No findings of significance were identified.

1R19 Post-Maintenance Testing

a. Inspection Scope

(5 samples)

The inspectors observed portions of and/or reviewed results of five post-maintenance tests for the following equipment:

  • Work orders (WO) 30129614, 30132803 and 30138293, 11 control air dryer preventive maintenance activities during replacement of 3 station air compressor;
  • WO 60062345, 13 chemical and volume control reciprocating charging pump corrective maintenance;
  • WOs 30126596, 30120074, 50098442, and 50097115, 11 diesel fuel oil storage tank transfer pump preventive maintenance; and
  • WO 60064079, 1B vital instrument bus inverter corrective maintenance.

b. Findings

No findings of significance were identified.

1R20 Refueling and Other Outage Activities

a. Inspection Scope

(1 sample)

On September 26 and 27, 2006, the inspectors reviewed the Unit 2 forced outage work scope associated with a manual reactor trip on September 26, 2006. The inspectors appropriately considered plant shutdown risk and maintained defense-in-depth systems while Unit 2 remained in hot standby conditions. The inspectors reviewed PSEGs post reactor trip review and apparent cause reports, and observed reactor startup to criticality. Documents reviewed are listed in the attachment.

b. Findings

No findings of significance were identified.

1R22 Surveillance Testing

a.
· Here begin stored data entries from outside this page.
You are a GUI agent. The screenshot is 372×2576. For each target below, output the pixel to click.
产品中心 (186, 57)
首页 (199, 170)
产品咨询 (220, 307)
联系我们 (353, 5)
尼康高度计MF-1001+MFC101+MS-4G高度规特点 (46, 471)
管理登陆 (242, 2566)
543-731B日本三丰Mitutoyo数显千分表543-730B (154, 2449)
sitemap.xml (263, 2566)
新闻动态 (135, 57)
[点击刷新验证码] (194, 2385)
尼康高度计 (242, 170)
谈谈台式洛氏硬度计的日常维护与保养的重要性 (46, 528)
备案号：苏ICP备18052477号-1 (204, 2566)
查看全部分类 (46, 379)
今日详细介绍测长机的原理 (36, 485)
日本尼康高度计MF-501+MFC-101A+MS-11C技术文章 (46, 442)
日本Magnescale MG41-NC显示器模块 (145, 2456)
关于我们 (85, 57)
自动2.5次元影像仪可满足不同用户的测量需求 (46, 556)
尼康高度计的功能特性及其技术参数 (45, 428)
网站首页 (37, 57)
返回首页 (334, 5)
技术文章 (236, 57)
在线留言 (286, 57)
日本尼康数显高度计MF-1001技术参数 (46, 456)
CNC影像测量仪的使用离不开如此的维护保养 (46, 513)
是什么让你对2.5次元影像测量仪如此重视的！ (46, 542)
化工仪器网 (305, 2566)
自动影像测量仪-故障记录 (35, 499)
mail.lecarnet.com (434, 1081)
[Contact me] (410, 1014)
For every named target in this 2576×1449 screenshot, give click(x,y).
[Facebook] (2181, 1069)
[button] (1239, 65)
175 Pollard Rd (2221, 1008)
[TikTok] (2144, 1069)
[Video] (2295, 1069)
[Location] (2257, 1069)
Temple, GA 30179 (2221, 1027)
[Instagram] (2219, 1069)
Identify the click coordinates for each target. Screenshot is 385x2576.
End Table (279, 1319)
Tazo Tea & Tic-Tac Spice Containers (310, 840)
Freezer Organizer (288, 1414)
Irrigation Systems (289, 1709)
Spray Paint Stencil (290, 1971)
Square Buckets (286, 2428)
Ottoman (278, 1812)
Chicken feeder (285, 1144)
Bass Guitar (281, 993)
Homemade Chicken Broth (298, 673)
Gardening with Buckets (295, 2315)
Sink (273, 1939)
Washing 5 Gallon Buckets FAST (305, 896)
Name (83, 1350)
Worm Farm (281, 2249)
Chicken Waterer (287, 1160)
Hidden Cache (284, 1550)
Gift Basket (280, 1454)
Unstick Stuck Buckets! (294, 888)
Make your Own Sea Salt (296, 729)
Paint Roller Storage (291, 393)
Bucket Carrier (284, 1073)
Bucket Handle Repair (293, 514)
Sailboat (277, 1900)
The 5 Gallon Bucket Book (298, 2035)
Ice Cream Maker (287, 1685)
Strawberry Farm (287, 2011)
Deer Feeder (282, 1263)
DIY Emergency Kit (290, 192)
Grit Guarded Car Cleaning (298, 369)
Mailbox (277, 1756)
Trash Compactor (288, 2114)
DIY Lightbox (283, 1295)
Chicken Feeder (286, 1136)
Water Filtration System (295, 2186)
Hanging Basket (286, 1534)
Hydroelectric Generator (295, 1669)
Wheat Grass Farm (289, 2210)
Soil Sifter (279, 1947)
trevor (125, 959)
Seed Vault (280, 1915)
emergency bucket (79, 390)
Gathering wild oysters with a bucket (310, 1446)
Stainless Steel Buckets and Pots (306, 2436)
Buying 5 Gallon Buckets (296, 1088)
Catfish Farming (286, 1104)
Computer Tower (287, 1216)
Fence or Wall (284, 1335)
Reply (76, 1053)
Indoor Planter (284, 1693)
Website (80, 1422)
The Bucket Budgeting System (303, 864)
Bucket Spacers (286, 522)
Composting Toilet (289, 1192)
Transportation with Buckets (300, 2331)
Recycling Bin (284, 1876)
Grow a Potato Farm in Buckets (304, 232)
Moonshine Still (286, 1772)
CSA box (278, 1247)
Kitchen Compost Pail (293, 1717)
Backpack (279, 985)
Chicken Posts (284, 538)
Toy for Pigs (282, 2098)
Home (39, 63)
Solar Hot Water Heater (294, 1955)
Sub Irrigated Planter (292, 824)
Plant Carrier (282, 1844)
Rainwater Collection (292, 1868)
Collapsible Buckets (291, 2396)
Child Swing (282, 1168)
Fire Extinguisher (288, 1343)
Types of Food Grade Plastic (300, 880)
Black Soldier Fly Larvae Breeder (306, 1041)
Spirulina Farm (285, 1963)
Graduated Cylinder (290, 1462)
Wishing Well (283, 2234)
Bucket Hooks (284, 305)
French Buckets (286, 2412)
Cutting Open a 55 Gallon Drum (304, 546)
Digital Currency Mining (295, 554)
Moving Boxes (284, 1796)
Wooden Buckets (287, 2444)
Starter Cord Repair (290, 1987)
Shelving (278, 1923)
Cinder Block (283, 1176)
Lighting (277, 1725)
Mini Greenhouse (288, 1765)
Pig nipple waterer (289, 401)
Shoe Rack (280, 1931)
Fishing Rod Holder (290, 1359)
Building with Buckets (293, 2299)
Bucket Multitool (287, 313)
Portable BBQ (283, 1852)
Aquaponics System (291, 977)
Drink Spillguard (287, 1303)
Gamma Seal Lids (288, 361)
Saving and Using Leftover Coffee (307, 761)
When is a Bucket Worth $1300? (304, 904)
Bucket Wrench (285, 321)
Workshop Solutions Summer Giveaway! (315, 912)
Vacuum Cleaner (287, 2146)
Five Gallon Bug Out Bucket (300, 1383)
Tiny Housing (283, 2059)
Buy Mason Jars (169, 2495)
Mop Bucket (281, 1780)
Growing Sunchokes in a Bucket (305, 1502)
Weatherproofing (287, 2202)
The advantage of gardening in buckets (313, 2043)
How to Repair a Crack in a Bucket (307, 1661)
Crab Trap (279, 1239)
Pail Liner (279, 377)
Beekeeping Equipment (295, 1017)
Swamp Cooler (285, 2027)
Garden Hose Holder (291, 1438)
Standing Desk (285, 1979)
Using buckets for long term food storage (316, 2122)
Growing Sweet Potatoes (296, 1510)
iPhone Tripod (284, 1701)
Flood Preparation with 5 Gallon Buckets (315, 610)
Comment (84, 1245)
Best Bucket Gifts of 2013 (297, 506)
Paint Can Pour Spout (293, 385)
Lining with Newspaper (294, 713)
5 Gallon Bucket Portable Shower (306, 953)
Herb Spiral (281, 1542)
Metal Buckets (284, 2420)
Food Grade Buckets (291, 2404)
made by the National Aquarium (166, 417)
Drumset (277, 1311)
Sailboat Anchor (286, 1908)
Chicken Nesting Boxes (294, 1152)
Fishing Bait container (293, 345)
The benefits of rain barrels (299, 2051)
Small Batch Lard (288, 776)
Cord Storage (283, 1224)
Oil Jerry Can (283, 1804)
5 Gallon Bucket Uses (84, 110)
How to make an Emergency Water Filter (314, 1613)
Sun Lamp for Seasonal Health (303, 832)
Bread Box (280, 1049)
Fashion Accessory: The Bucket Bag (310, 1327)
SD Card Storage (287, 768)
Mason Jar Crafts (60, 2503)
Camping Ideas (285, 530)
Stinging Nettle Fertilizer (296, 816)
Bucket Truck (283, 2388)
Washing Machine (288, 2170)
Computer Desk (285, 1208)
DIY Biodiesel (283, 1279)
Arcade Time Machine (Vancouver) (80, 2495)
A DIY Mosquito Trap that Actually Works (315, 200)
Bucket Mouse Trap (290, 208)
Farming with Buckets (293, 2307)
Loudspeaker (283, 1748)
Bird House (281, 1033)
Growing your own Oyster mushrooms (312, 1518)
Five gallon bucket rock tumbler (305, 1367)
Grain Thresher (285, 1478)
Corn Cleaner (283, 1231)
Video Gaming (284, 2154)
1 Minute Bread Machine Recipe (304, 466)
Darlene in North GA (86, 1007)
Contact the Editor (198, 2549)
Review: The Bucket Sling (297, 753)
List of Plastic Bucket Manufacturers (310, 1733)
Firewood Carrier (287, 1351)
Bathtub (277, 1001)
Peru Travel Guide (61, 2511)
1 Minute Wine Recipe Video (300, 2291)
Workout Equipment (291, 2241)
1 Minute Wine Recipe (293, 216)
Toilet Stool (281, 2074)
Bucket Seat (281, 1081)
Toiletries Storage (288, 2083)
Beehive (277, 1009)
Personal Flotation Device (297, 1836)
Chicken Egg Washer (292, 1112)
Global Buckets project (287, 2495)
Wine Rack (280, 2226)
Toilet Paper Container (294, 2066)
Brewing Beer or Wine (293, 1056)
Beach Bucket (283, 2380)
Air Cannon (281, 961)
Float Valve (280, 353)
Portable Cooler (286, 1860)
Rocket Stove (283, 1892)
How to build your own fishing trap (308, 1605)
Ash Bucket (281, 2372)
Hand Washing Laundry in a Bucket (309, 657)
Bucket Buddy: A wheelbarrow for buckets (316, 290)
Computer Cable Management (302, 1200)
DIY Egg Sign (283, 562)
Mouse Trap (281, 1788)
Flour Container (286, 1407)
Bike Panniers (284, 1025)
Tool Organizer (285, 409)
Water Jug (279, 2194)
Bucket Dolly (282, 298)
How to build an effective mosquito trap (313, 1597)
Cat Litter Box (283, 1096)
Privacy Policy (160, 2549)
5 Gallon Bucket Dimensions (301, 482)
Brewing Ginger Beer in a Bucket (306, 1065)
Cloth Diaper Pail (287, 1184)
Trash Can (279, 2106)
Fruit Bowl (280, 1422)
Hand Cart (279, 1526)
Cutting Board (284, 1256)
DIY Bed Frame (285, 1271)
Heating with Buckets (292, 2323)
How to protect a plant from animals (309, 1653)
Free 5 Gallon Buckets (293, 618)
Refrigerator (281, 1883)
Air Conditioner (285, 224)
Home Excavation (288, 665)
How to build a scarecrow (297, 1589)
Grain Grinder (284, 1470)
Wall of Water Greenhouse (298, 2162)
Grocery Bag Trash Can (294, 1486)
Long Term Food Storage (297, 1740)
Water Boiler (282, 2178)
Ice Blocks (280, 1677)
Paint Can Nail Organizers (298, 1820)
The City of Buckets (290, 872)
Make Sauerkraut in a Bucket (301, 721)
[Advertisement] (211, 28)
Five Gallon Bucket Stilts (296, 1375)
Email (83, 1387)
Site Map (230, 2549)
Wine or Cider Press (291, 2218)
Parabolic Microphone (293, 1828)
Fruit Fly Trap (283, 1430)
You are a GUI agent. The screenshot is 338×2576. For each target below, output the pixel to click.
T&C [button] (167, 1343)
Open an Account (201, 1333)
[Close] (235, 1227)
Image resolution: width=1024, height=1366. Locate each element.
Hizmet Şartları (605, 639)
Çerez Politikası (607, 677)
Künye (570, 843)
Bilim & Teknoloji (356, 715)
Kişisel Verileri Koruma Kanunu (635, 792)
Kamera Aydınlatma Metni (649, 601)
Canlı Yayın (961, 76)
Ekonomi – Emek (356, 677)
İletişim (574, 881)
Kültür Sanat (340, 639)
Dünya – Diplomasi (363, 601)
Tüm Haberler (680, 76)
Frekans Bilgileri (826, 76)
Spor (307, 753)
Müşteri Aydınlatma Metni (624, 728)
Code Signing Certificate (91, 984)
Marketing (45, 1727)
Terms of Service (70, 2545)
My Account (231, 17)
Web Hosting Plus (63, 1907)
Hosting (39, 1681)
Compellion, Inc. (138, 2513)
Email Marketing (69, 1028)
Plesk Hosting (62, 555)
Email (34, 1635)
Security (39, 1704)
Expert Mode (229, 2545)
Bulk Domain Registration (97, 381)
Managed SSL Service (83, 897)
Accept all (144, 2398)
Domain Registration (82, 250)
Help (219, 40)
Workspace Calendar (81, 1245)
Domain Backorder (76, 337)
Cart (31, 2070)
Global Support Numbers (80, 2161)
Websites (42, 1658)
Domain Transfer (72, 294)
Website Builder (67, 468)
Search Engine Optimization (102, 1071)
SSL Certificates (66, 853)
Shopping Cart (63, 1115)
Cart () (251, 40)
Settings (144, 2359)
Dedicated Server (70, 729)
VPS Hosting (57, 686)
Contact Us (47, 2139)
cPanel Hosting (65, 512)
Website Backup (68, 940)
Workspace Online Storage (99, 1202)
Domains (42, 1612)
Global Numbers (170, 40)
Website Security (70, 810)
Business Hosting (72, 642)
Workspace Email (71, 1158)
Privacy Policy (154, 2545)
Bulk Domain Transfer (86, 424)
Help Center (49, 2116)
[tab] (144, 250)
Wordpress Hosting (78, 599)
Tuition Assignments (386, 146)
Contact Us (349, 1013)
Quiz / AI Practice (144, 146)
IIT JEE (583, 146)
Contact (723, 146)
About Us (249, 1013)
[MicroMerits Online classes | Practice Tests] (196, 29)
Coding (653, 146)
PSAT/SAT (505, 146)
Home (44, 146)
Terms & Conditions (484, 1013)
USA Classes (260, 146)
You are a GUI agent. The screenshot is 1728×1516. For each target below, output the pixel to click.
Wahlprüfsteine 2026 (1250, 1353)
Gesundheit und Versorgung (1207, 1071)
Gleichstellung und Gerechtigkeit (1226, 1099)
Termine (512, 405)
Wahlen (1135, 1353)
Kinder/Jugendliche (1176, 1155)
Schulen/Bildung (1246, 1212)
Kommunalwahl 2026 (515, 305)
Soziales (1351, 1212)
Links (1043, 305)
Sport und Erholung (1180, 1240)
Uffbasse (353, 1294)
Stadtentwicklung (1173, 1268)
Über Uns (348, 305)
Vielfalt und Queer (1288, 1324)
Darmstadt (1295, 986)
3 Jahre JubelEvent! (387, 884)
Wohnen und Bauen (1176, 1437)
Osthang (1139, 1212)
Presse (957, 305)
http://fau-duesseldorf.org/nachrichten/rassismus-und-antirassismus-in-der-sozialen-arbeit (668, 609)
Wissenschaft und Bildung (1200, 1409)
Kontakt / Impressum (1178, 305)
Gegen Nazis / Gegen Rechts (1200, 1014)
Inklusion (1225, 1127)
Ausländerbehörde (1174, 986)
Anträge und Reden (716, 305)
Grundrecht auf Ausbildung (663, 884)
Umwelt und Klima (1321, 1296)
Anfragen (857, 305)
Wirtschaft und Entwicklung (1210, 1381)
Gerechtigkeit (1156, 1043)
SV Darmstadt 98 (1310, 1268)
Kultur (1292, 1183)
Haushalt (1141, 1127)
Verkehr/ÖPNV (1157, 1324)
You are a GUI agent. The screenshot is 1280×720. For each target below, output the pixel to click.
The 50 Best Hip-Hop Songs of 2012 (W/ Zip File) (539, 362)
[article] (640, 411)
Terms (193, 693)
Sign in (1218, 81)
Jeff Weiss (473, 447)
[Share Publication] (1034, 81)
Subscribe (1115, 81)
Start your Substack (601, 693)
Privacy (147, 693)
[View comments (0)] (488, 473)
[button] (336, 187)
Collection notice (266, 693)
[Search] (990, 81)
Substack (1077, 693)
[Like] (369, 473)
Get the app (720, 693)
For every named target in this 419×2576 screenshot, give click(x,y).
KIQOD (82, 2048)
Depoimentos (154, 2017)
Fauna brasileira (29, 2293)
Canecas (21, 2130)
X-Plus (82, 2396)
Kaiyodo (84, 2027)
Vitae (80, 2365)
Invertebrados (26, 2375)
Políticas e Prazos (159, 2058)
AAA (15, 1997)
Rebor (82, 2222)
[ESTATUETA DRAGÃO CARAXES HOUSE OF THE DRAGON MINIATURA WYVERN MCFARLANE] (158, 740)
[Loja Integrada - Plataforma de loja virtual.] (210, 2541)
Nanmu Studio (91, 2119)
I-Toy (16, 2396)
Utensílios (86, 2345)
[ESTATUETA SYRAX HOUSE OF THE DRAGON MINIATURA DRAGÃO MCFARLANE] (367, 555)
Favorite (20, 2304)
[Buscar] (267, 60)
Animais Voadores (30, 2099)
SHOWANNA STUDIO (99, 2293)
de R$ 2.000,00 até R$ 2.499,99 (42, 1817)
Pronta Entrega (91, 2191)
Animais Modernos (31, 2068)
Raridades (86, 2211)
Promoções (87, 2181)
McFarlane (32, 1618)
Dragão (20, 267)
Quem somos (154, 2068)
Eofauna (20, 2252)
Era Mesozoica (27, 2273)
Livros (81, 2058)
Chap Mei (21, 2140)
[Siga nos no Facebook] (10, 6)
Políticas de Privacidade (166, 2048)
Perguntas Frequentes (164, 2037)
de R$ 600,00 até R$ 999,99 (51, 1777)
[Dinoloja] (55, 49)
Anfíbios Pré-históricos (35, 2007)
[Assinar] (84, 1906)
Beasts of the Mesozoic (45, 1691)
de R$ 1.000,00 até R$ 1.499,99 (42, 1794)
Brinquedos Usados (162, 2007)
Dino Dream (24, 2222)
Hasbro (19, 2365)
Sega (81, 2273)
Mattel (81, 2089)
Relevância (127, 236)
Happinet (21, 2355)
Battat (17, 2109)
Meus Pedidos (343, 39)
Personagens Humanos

Inspection Scope

(6 samples)

The inspectors observed portions of and/or reviewed results for six surveillance tests to verify, as appropriate, whether the applicable system requirements for operability were adequately incorporated into the procedures and that test acceptance criteria were consistent with procedure requirements, the technical specification requirements, the Updated Final Safety Analysis Report (UFSAR), and American Society of Mechanical Engineers (ASME)Section XI for pump and valve testing. Documents reviewed are listed in the attachment. The following surveillance tests were inspected:

  • WO 50084209, moderator temperature coefficient measurement for Unit 2;
  • WO 50096094, 12 safety injection pump inservice testing;

b. Findings

No findings of significance were identified.

1R23 Temporary Plant Modifications

a. Inspection Scope

(1 sample)

The inspectors reviewed the installation of four temporary air compressors as a temporary modification and assessed whether PSEG followed its administrative process for implementing the temporary modification. The temporary air compressors were installed as a compensatory measure while PSEG personnel replaced the number 3 station air compressor (SAC). The inspectors compared the associated 10 CFR 50.59 screenings for use of the temporary air compressor and for replacement of the number 3 SAC against the UFSAR system description to determine that the design basis was maintained. The inspectors walked down the temporary air compressor installation and observed the operation of the compressors to verify functionality. Documents reviewed are listed in the attachment.

b. Findings

No findings of significance were identified.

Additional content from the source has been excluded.